Saved entries
"""

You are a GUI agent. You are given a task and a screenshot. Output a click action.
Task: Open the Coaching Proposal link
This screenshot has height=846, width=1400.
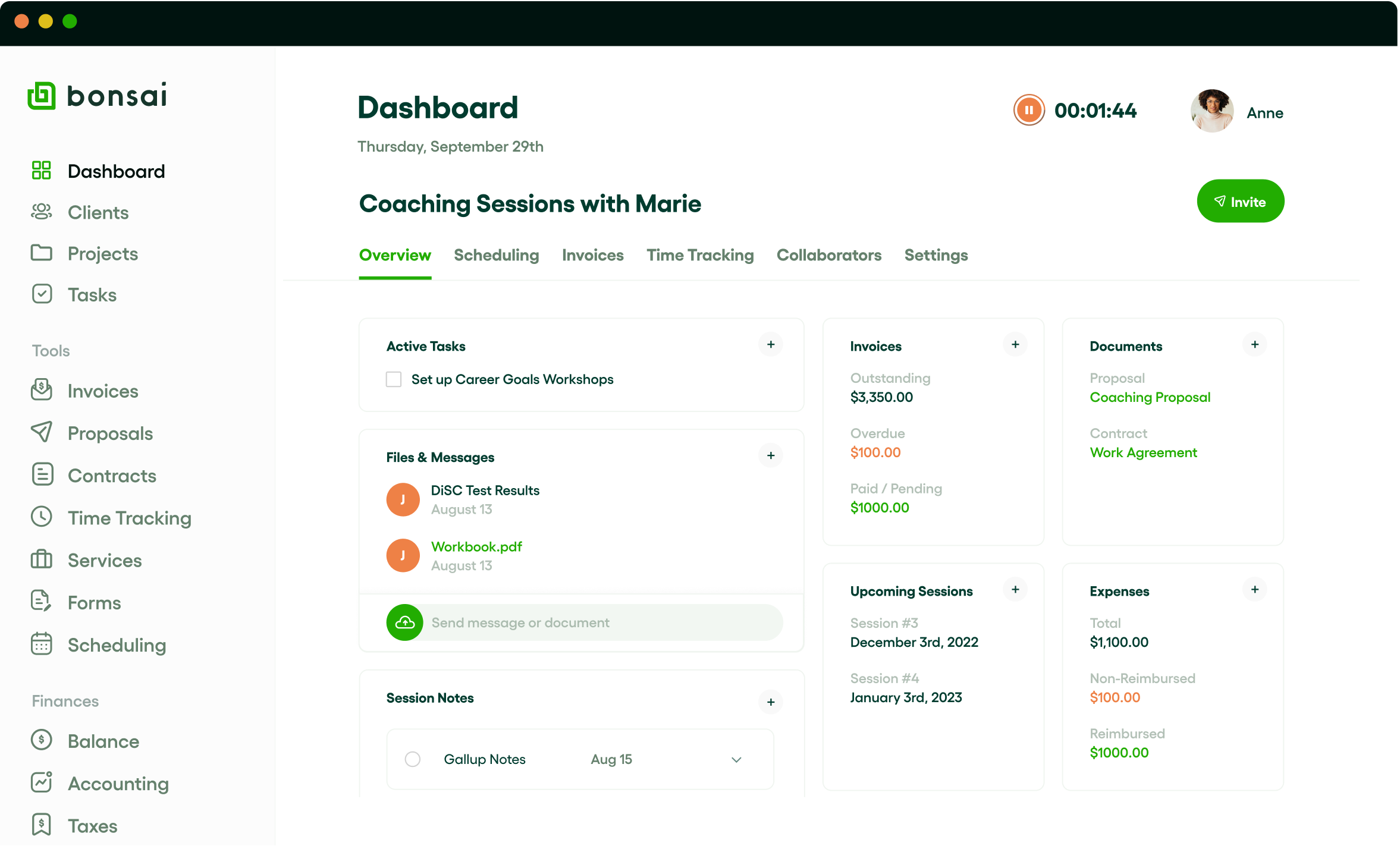pyautogui.click(x=1150, y=397)

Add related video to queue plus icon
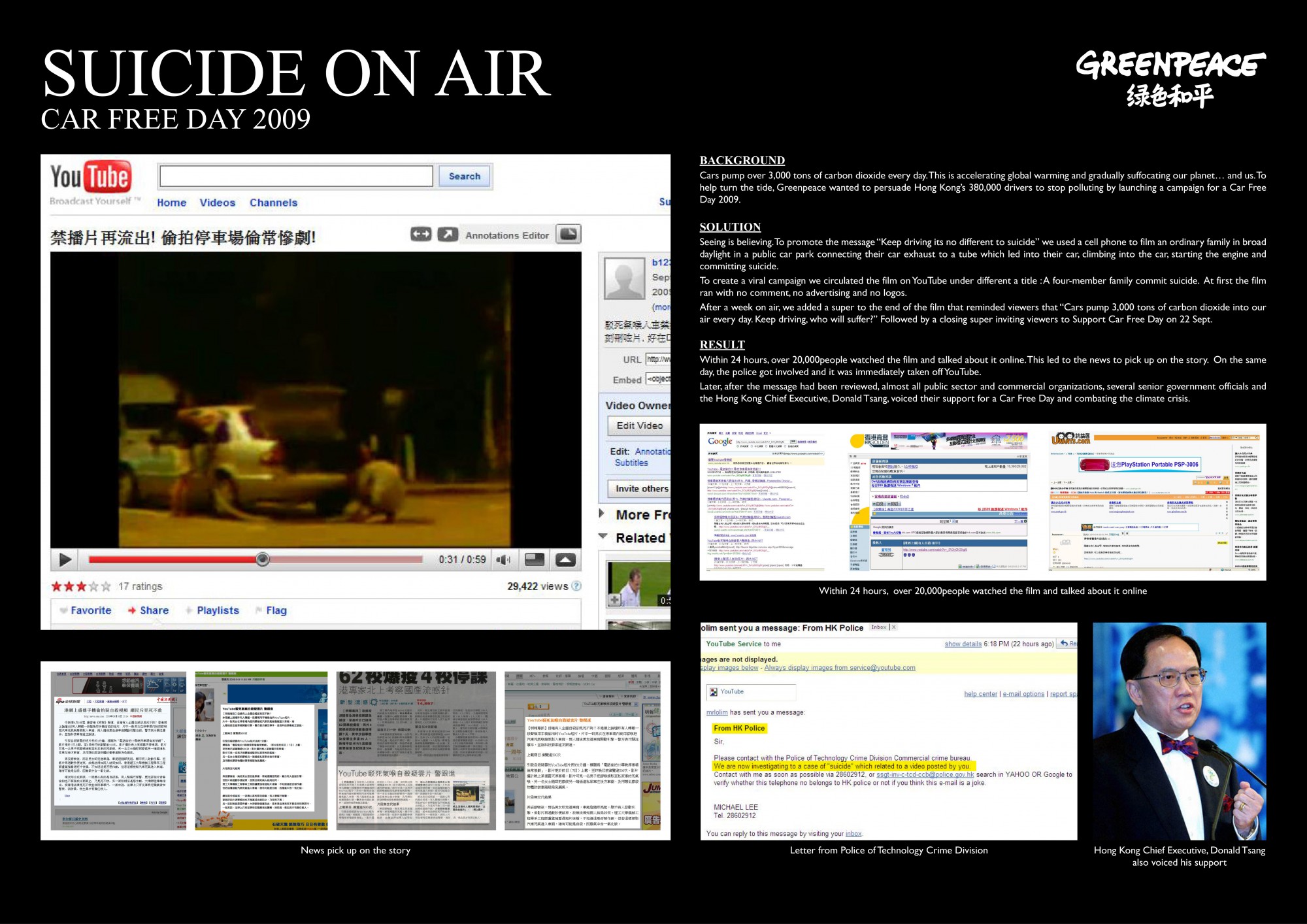click(614, 599)
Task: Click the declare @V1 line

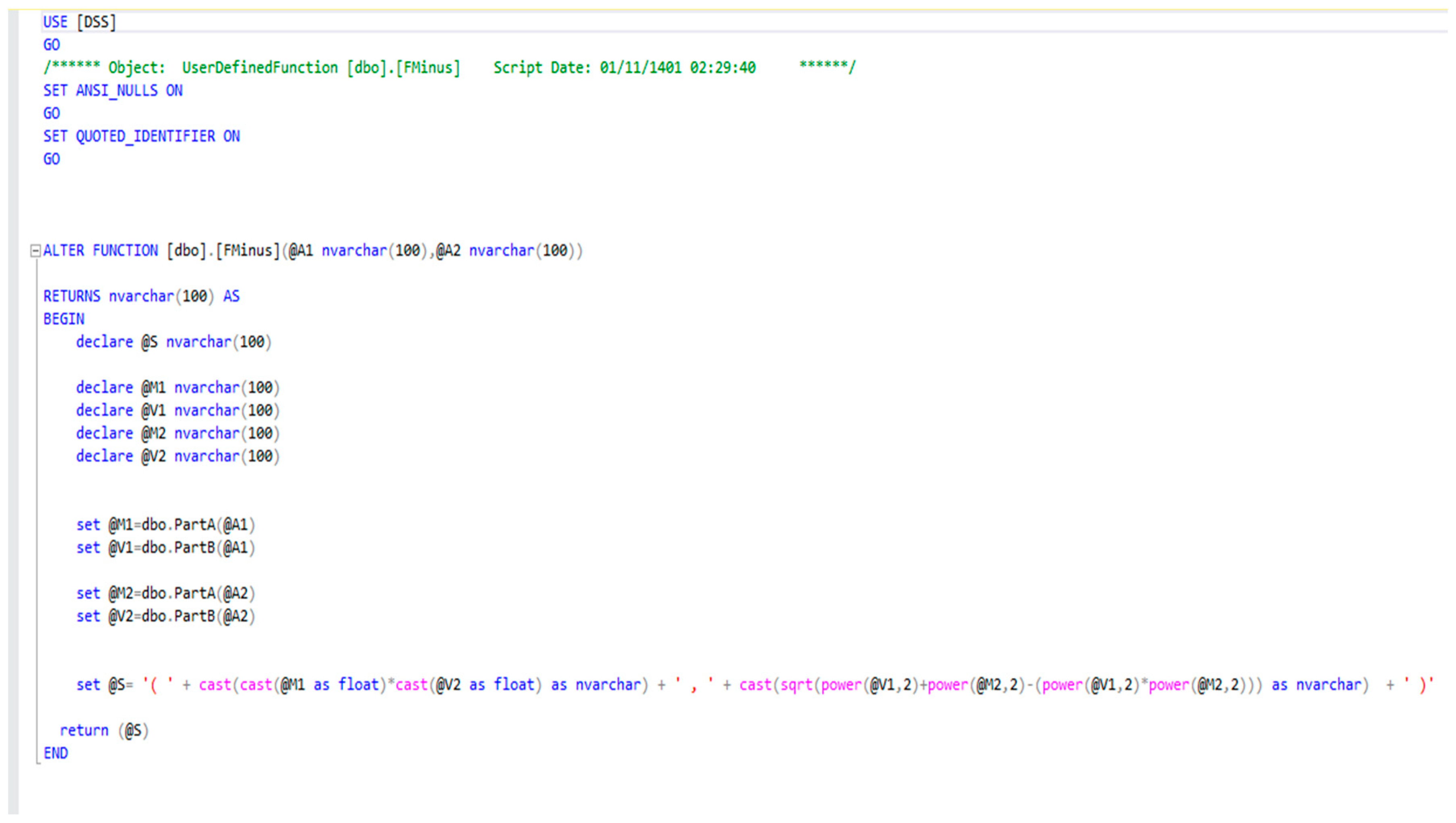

"""

### Action item
Repeat each line of the records above exactly, but do not copy the pictures.

### Response
You are a GUI agent. You are given a task and a screenshot. Output a click action.
Task: Open the Coaching Proposal link
This screenshot has height=846, width=1400.
pyautogui.click(x=1150, y=397)

Add related video to queue plus icon
click(614, 599)
Task: Click the declare @V1 line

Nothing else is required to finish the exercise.